Отсутствие активной деятельности тяготило меня. Мне даже было противно пить в одиночестве, как я уже привык. Вместо этого я пошел в книжную лавку и купил полдюжины книг различного содержания – от Золя до записок немецкого путешественника. Чтение помогало мне на время отвлечься от неприятных мыслей и скрашивало скуку и одиночество днем.
Лисенок убегал рано утром торговать на площади и возвращался уже ближе к вечеру, в пятом часу, переодевался и отправлялся на явки, которые наш руководитель назначал почти каждый день. Меня на них звали лишь изредка. Главным вопросом, который надлежало решить, было назначение точной даты покушения. Это решение беспрекословно оставалось за Б.Н. Помнится, в самом начале деятельности нашей боевой дружины начальник Главного военно-судного управления остался в живых лишь потому, что мы так и не смогли прийти на голосовании к единому мнению касательно даты предполагавшейся акции. Тогда мы и условились, что впредь право устанавливать дату покушения принадлежит руководителю группы.

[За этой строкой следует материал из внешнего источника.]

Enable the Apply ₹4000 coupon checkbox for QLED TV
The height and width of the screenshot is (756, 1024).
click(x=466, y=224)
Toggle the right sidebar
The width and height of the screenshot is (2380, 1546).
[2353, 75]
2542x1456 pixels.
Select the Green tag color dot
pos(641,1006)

Нервное ожидание и постоянный риск разоблачения действовали на всех нас, особенно на Ирину, неблагоприятно. К такому внутреннему испытанию и крайнему напряжению всех сил нельзя было привыкнуть. Савелий переносил это состояние лучше, чем я мог ожидать. Он был вполне спокоен, даже весел, и сидя вечером на кухне и уплетая то, что я умудрился приготовить на ужин, взахлеб рассказывал мне, что видел за день – куда ездил генерал-губернатор, кто из охраны его сопровождал и так далее.